Geplaatst op: 24-11-2025
Publicatie: UNCOVER09

Hearing everyone

Designing attractions and measurement instruments for auditory accessibility

Hearing everyone
 

Despite the high density of visitor attractions in the Netherlands, many are not (fully) accessible. Where attention is paid to accessibility, the focus is often on technical and operational aspects, and hardly on the experience. This is surprising, as experience is often regarded as leisure’s ‘core product’. While universal design principles can enhance attractions, adapting well-established ones with long-existing facilities is not immediately straightforward. We therefore suggest working with evidence-based (re)developments on the basis of experience measurements that consider all types of visitors to effectively inform design interventions. However, experience measurements have been developed mainly by, for and on people without disabilities. In a research project co-funded by CELTH and leisure industry partners, we aimed to study how these measurement tools can be redeveloped to validly capture the experience of everyone, regardless of the challenges they might have.

 
Peter Horsten, Marco van Leeuwen, and Wim Strijbosch are lecturers and researchers at Breda University of Applied Sciences. Karin Stiksma is leisure strategist and researcher of Joint Projects.  
 

    Peter Horsten, Marco van Leeuwen, and Wim Strijbosch are lecturers and researchers at Breda University of Applied Sciences. Karin Stiksma is leisure strategist and researcher of Joint Projects.

(Provided data):
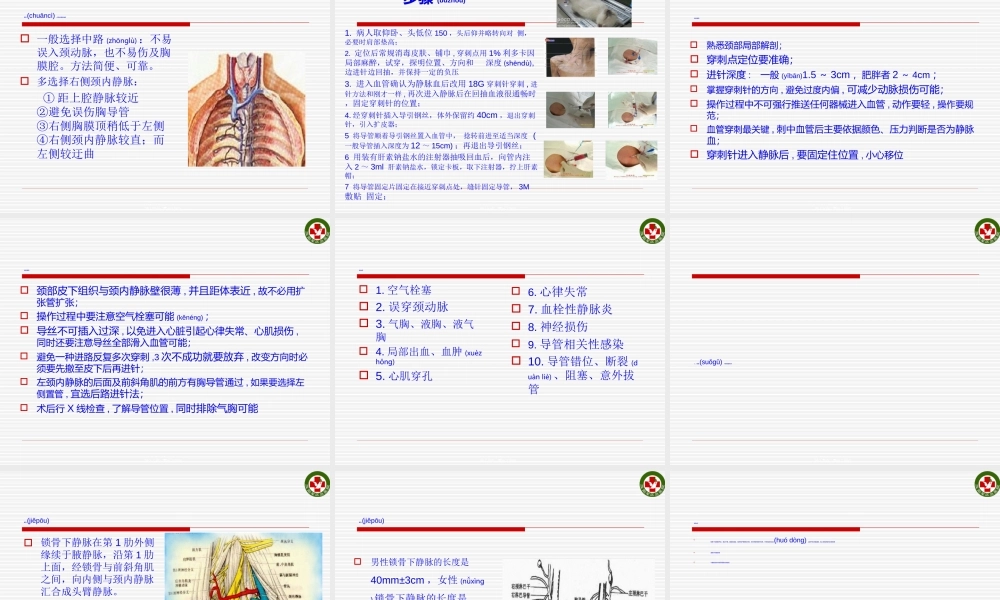Click the red cross emblem below the procedure steps slide
The image size is (1000, 600).
pyautogui.click(x=652, y=229)
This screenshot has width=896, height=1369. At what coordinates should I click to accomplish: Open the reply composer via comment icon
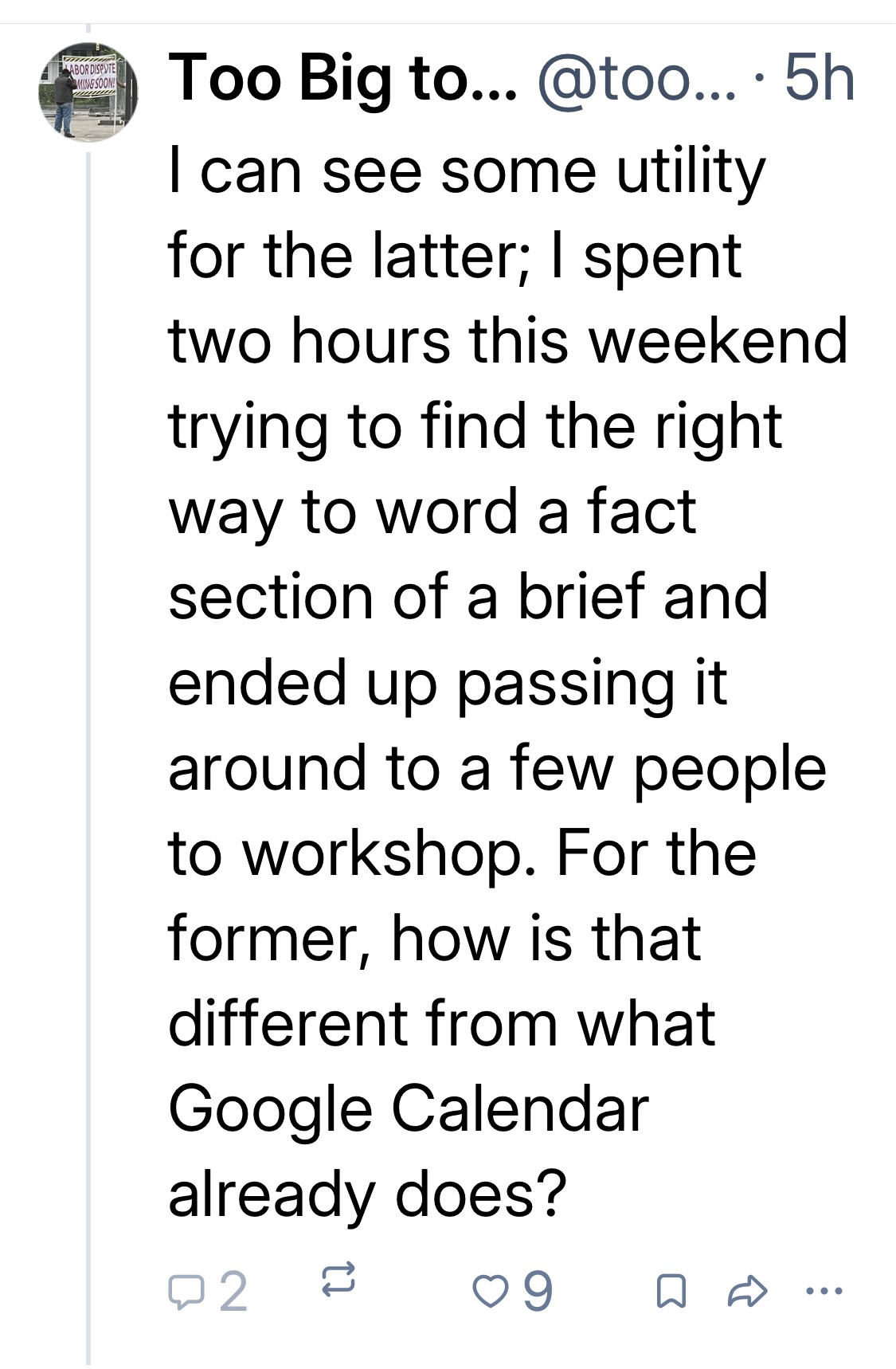coord(186,1292)
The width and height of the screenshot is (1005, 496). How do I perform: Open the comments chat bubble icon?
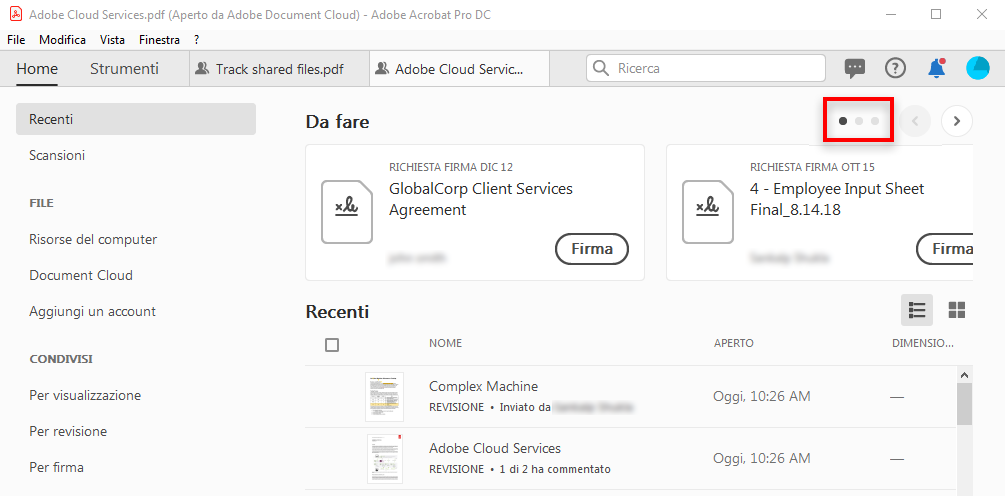click(x=855, y=68)
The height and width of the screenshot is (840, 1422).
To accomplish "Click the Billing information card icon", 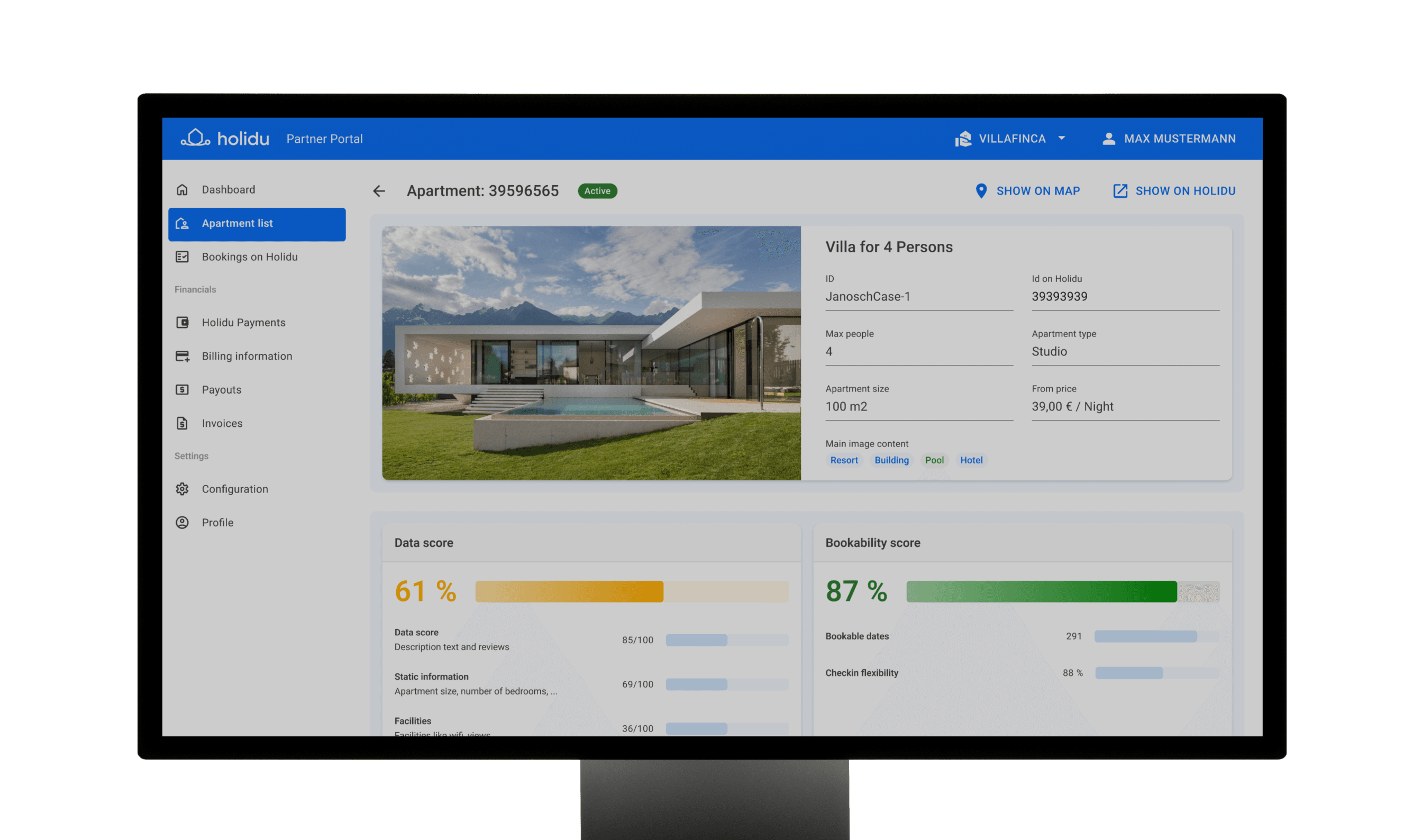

(Goals):
1. Please list every person named in the text on auditory accessibility at visitor attractions.
2. Write what comes next in the text on auditory accessibility at visitor attractions, starting after its final sentence.

(Answers provided):
1. Peter Horsten, Marco van Leeuwen, Wim Strijbosch, Karin Stiksma

2.
As a starting point, we chose to focus on a group of people who share one type of disability: people with challenges in the auditory realm. The World Health Organization and the World Bank (2011) estimate that worldwide 124.2 million people have an auditory disability. Hearing loss is considered the most prevalent form of all disabilities, with an increase in hearing loss prevalence expected for the upcoming years (United Nations, 2011). Nevertheless, it appears that there is still little attention for this group of visitors. If leisure providers could redesign their attractions to make their offerings more inclusive for this group, it will make the world a bit better for many people and as such will have a positive impact on both personal, social, societal, and economic levels.

Research design

This article presents the outcomes of the first phase of the project. In this phase, the scientific literature and earlier project work by Joint Projects informed a conceptual framework intended to cover experience elements relevant for people with challenges on the auditory spectrum. This yielded the input for a first draft of a survey: the project’s measurement instrument. Following a transdisciplinary research approach valuing scientific insights just as much as those from practice and experts by experience, researchers of BUas and Joint Projects discussed the outcomes of these efforts with experts by experience with auditory disabilities in order to develop a survey instrument that does justice to the leisure experience of everyone on the spectrum of auditory capabilities. Experts by experience can provide much more detail from their own experiences of being hearing-impaired. Involving them in the project is not only the morally right thing to do, it also helps to filter out any bias based on prejudices or sympathetic feelings from the researchers who do not deal with these disabilities in their own lives.

Having to be on guard and not knowing where noise comes from creates an unpleasant feeling and costs a lot of energy.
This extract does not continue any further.